Ces passages de votre livre font émerger un paradoxe : vous y évoquez des juifs isolés, apeurés, qui ne doivent leur salut qu’à la protection de cette police dont vous êtes l’un des détracteurs les plus sévères.

Dans le cadre de mon action militante contre les violences policières, j’ai parfois eu des expressions maladroites, qui ont pu crisper. Pourtant, je défends aussi des policiers, et je n’ai jamais repris les slogans du type « Tout le monde déteste la police ». Mon grand-père était policier, j’ai grandi avec l’image d’une police républicaine qui doit servir et protéger. Mais, en tant qu’avocat, j’ai constaté une pathologie de cette vocation. A un moment donné, soit parce que certaines instructions lui sont données, soit à cause de l’évolution politique, le corps policier peut connaître un dévoiement. Et cela me fait peur aussi.

Quand vous décrivez la peur qui frappe beaucoup de Français juifs, un autre paradoxe surgit : par ses déclarations équivoques, Jean-Luc Mélenchon, dont vous avez été l’avocat, est devenu l’un des visages de cette peur. Comment vivez-vous cela ?

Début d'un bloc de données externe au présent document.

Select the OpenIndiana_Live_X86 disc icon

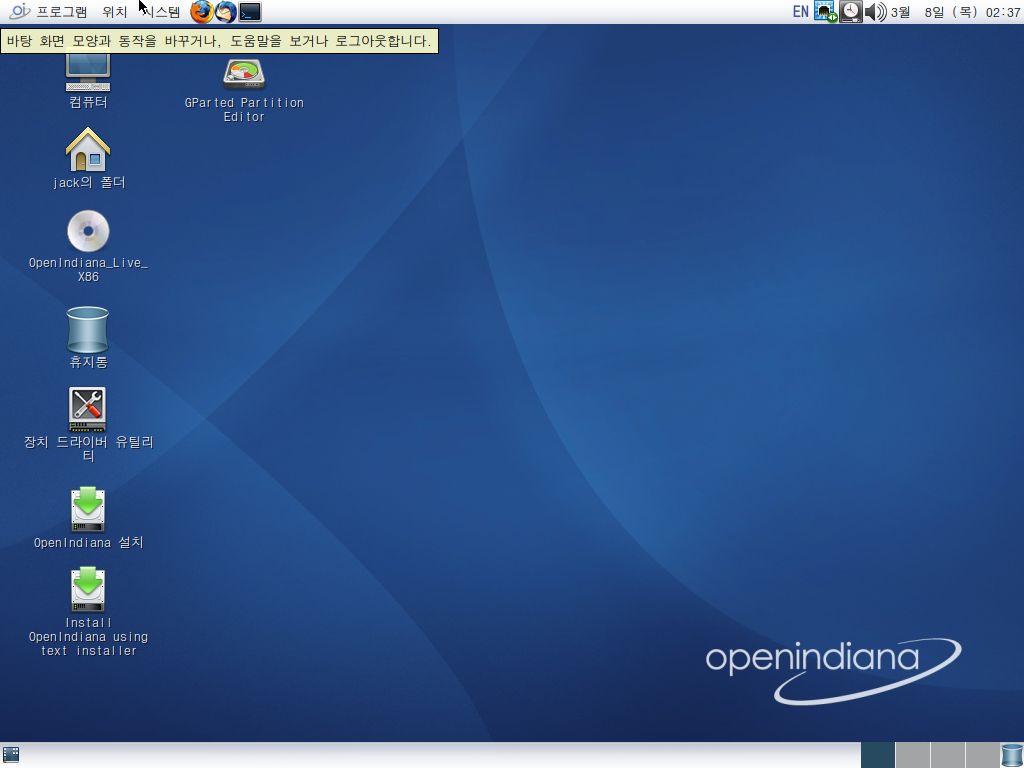click(88, 232)
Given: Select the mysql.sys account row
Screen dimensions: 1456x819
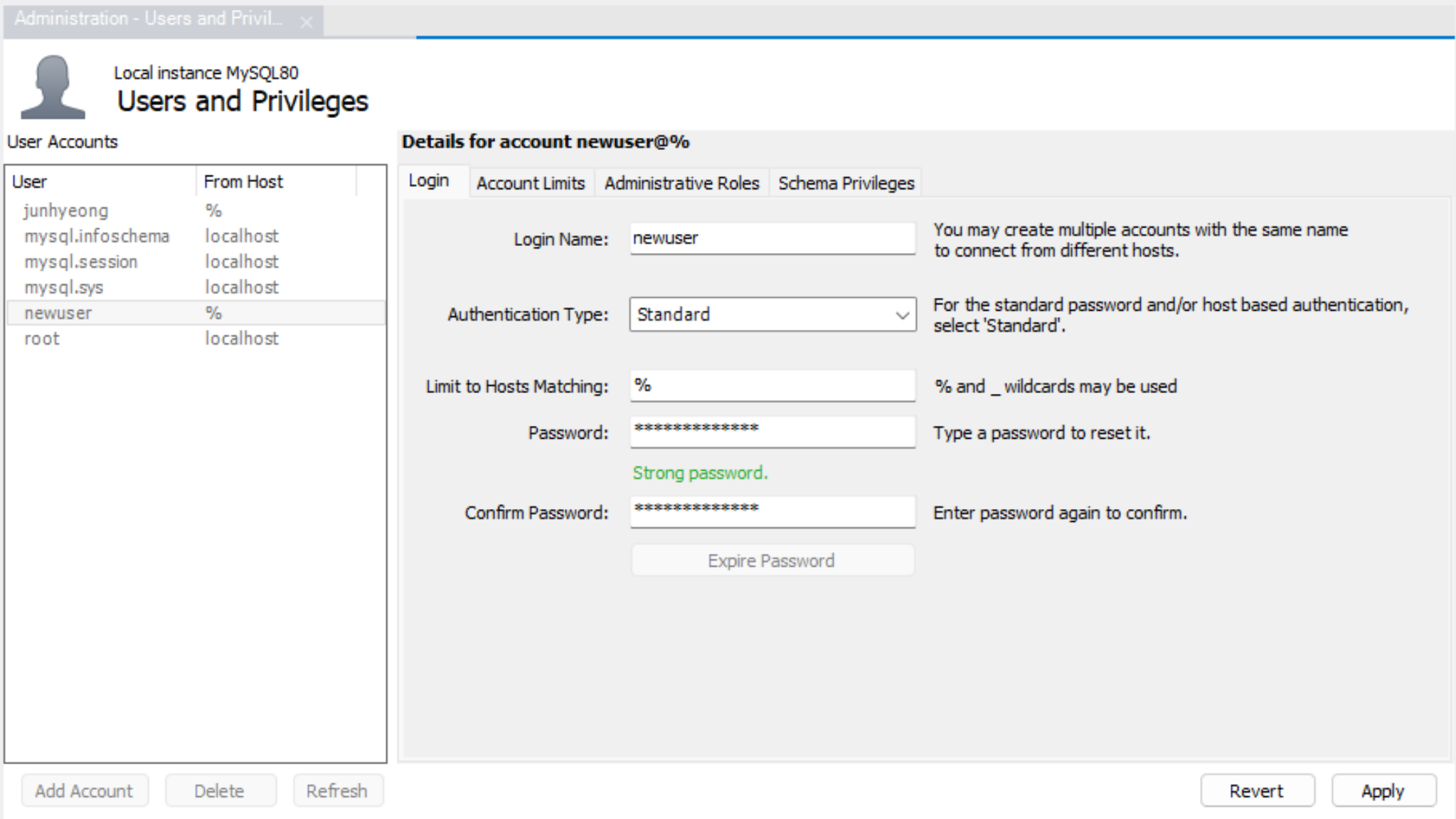Looking at the screenshot, I should [x=64, y=288].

Lors de la manifestation contre l’antisémitisme, le 12 novembre 2023, j’ai entendu des femmes et des hommes juifs dire : « Au moins, elle, elle était là. » Ils parlaient de Marine Le Pen, et cela m’a tordu le ventre. J’ai compris quelque chose de fondamental : l’un des facteurs politiques majeurs, c’est le ressenti. Il y a une explosion des actes antisémites, des juifs souffrent, il faut prendre ce fait en considération. Voilà pourquoi la décision de ne pas se rendre à cette manifestation a été une faute de la part de Jean-Luc Mélenchon. Celui-ci, qui était un vrai laïcard, a beaucoup évolué.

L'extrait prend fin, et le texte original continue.